As Diversity of Students Increases, College Rises to the Occasion

By Sonya Stinson

Northeast Wisconsin Technical College has taken steps to address inclusion and achievement in an increasingly diverse student body

In 1997, when Jeff Rafn became president of Northeast Wisconsin Technical College (NWTC), in Green Bay, minority students made up 17 percent of the local public-school system.

“Just this year, that system has now become majority-minority,” Rafn says. The largest ethnic groups are Latino, followed by Native American and Hmong.

The rising diversity of the community it serves prompted NWTC to implement several initiatives under Rafn’s leadership that promote inclusion and enhance the success of minority students. For these efforts, INSIGHT Into Diversity magazine honored Rafn with a 2016 Giving Back Award, which recognizes college leaders who go above and beyond in supporting their institution and community.

“We started from this notion that we believe that every single student will succeed; not that they can succeed, but that they will succeed,” Rafn says. “So the challenge we faced as a college was, how are we going to make that real?”

Programs for minority students

While the general population of the Green Bay area is largely white, it has seen some significant demographic changes over the last couple of decades. Historically, Native Americans made up the largest minority. The campus sits on land that was purchased from the Oneida nation, and there is an Oneida reservation nearby.

About 25 years ago, Southeast Asians, particularly Hmong, began settling in the area. Later, Latinos came to work in the local dairy industry. African-Americans moving from the Milwaukee area account for a growing but still relatively small segment of the region’s population.

Most of the college’s support services are available to all students. These include academic support; a food assistance program called Shared Harvest; a program that provides interview clothes for job-hunting students; and a fund for emergency expenses. The college has also hired licensed counselors and implemented an early alert system to identify struggling students.

A major focus of NWTC’s diversity-related programs has been on closing the achievement gap between minority and white students. For example, the college created a mentoring program for black students.

“We felt if we could get them paired with other African-American role models, they could be more successful,” Rafn says. “It’s been working out very well. The biggest challenge for us, as it is usually with mentoring programs, is bringing it to scale.”

» Extracted records:
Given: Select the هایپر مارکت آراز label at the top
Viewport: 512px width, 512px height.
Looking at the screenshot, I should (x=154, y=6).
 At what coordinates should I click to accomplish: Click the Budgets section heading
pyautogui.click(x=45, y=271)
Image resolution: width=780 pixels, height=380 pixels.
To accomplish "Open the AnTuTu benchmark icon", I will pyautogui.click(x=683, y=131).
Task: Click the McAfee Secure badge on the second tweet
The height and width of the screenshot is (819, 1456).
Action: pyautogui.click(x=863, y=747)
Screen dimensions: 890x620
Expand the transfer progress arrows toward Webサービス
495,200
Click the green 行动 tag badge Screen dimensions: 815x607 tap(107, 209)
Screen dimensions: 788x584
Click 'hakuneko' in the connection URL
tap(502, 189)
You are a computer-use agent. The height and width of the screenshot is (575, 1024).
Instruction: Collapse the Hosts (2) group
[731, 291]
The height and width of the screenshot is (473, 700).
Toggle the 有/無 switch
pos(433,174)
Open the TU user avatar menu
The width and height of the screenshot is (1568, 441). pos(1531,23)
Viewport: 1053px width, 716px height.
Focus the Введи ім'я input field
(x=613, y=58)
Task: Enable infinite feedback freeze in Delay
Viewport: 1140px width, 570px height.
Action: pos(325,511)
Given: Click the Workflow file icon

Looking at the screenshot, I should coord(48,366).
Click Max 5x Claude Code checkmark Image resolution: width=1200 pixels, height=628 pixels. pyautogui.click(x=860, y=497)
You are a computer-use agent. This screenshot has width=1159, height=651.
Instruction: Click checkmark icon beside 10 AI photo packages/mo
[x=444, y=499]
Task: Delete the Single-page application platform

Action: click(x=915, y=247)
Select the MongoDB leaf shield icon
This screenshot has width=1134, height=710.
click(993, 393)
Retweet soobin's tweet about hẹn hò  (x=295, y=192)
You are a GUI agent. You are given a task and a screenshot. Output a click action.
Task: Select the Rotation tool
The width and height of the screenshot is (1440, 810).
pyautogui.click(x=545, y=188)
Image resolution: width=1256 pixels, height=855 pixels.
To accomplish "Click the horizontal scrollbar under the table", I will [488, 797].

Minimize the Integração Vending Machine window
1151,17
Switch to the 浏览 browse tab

» Task statement:
Continue the article on Northeast Wisconsin Technical College's support for minority students from the point where it stops. The lines are not needed for this.

» Exercise response:
For English-language learners, the college has created bridge programs that put English teachers and occupational-program instructors in the same classrooms. A recent cohort of Latino students graduated from the medical assistant program.

“Now they can speak English, and they can be medical assistants. And because they’re bilingual, they get hired at a premium rate of an extra $2.00 an hour,” Rafn says. The college has also created bridge programs in welding and automotive training.

NWTC has seen course success rates improve for several targeted groups. Between academic years 2012–13 and 2014–15, the course success rate for black students rose from 57 percent to 67 percent. Over the same period, course success for Native American students increased from 69 percent to 72 percent; for Latino students, course success increased from 75 percent to 79 percent.

Cultural-awareness training for staff

All NWTC employees are required to complete 40 hours of cultural-awareness training. Faculty members and student-services staff must take an additional 40 hours focusing on cultural inclusion.

In those sessions, faculty and staff discuss issues such as the special concerns of first-generation immigrant students and how poverty can affect minority students. Participants in the college’s Inspirational Leadership Academy complete an assignment requiring them to shop for groceries without a car.

“When you’re in the education business, all of your employees think that they are inclusive and that none of them are treating people unequally,” Rafn says. “As a leader of the institution, you need to figure out how you help these folks experience what some of your students are experiencing. While they think they know, they really don’t know.”

Sonya Stinson

is a contributor to the 21st-Century Center.